── PASSAGE TO READ
Tek-Tips is the largest IT community on the Internet today!

Members share and learn making Tek-Tips Forums the best source of peer-reviewed technical information on the Internet!

  • Congratulations bkrike on being selected by the Tek-Tips community for having the most helpful posts in the forums last week. Way to Go!

Memo Field Space Allocation

Status
Not open for further replies.

CindiN

Instructor
Jan 30, 2001
98
US
Is it true that when you choose a Memo Data Type, that the system actually saves 64,000 characters worth of space, even if you don't use 64,000 characters.

If so, does it save this amount of space for the entire field, or for each record within that field?

Thanks!
CindiN
 
I'm not 100% sure of this, but I believe this is how it works:

Memo fields, OLE object fields, and Long Binary fields are types of "long data". (Long Binary fields are not available to us as Access users, but Microsoft uses them to hold the definitions of forms, reports, modules, etc.) Long data is stored in a separate area associated with the table, not in the actual row data. Instead, what's stored in the row data is a Long that gives the position of the real value within the table's "long data" area.
────
── SUPPLIED MATERIAL
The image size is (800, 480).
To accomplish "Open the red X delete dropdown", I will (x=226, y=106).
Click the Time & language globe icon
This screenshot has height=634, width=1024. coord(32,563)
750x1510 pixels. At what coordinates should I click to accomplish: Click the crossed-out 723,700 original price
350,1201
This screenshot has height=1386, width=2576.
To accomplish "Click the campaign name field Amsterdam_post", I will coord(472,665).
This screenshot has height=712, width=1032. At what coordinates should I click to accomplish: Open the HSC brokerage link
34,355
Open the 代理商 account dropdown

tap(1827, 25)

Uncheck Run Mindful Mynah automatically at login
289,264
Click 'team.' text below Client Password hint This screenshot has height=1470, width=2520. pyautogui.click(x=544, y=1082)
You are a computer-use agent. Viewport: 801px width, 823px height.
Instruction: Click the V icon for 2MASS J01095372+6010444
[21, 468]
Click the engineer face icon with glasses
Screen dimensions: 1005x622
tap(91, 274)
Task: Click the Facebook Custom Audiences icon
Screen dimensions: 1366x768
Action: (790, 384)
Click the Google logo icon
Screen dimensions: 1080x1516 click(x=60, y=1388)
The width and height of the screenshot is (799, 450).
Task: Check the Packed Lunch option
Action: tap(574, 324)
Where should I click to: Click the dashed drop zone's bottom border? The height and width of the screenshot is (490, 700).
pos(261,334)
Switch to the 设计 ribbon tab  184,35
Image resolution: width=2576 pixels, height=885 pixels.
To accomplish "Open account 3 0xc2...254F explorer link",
────
REQUIRED TASK 1 ▸ Copy out the entire forum thread on memo field space, word for word.
REQUIRED TASK 2 ▸ Count how many lines of the entries contain the string "width", treating uppercase and lowercase as different. Reply with the number alone.

WRITTEN SOLUTION 1 ▸
Tek-Tips is the largest IT community on the Internet today!

Members share and learn making Tek-Tips Forums the best source of peer-reviewed technical information on the Internet!

  • Congratulations bkrike on being selected by the Tek-Tips community for having the most helpful posts in the forums last week. Way to Go!

Memo Field Space Allocation

Status
Not open for further replies.

CindiN

Instructor
Jan 30, 2001
98
US
Is it true that when you choose a Memo Data Type, that the system actually saves 64,000 characters worth of space, even if you don't use 64,000 characters.

If so, does it save this amount of space for the entire field, or for each record within that field?

Thanks!
CindiN
 
I'm not 100% sure of this, but I believe this is how it works:

Memo fields, OLE object fields, and Long Binary fields are types of "long data". (Long Binary fields are not available to us as Access users, but Microsoft uses them to hold the definitions of forms, reports, modules, etc.) Long data is stored in a separate area associated with the table, not in the actual row data. Instead, what's stored in the row data is a Long that gives the position of the real value within the table's "long data" area.

WRITTEN SOLUTION 2 ▸ 8